### Description of the task
Each record should appear again in the response exactly as it does in the original.

Saved data entries
[Start of section]

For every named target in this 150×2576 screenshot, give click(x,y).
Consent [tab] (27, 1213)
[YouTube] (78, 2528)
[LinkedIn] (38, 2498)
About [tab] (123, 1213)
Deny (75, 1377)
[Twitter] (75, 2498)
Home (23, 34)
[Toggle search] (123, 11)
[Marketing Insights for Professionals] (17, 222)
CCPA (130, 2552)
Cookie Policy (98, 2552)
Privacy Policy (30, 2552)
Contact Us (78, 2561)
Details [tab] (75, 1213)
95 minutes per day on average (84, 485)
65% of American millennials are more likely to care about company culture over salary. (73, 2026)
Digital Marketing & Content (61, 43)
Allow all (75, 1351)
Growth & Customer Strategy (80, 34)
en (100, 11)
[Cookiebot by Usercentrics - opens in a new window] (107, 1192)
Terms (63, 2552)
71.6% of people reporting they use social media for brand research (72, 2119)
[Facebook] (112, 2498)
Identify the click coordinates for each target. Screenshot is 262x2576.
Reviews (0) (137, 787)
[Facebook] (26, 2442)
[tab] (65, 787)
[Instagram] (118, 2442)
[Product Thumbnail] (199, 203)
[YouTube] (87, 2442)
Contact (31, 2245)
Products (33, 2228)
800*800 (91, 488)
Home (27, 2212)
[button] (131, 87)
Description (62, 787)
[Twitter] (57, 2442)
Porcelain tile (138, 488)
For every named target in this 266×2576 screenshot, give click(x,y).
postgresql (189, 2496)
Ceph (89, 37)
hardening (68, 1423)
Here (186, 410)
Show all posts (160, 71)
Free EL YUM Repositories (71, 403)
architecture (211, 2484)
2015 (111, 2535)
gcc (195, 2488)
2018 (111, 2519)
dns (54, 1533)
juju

[End of section]

### Output of the task
For every named target in this 150×2576 screenshot, give click(x,y).
Consent [tab] (27, 1213)
[YouTube] (78, 2528)
[LinkedIn] (38, 2498)
About [tab] (123, 1213)
Deny (75, 1377)
[Twitter] (75, 2498)
Home (23, 34)
[Toggle search] (123, 11)
[Marketing Insights for Professionals] (17, 222)
CCPA (130, 2552)
Cookie Policy (98, 2552)
Privacy Policy (30, 2552)
Contact Us (78, 2561)
Details [tab] (75, 1213)
95 minutes per day on average (84, 485)
65% of American millennials are more likely to care about company culture over salary. (73, 2026)
Digital Marketing & Content (61, 43)
Allow all (75, 1351)
Growth & Customer Strategy (80, 34)
en (100, 11)
[Cookiebot by Usercentrics - opens in a new window] (107, 1192)
Terms (63, 2552)
71.6% of people reporting they use social media for brand research (72, 2119)
[Facebook] (112, 2498)
Identify the click coordinates for each target. Screenshot is 262x2576.
Reviews (0) (137, 787)
[Facebook] (26, 2442)
[tab] (65, 787)
[Instagram] (118, 2442)
[Product Thumbnail] (199, 203)
[YouTube] (87, 2442)
Contact (31, 2245)
Products (33, 2228)
800*800 (91, 488)
Home (27, 2212)
[button] (131, 87)
Description (62, 787)
[Twitter] (57, 2442)
Porcelain tile (138, 488)
For every named target in this 266×2576 screenshot, give click(x,y).
postgresql (189, 2496)
Ceph (89, 37)
hardening (68, 1423)
Here (186, 410)
Show all posts (160, 71)
Free EL YUM Repositories (71, 403)
architecture (211, 2484)
2015 (111, 2535)
gcc (195, 2488)
2018 (111, 2519)
dns (54, 1533)
juju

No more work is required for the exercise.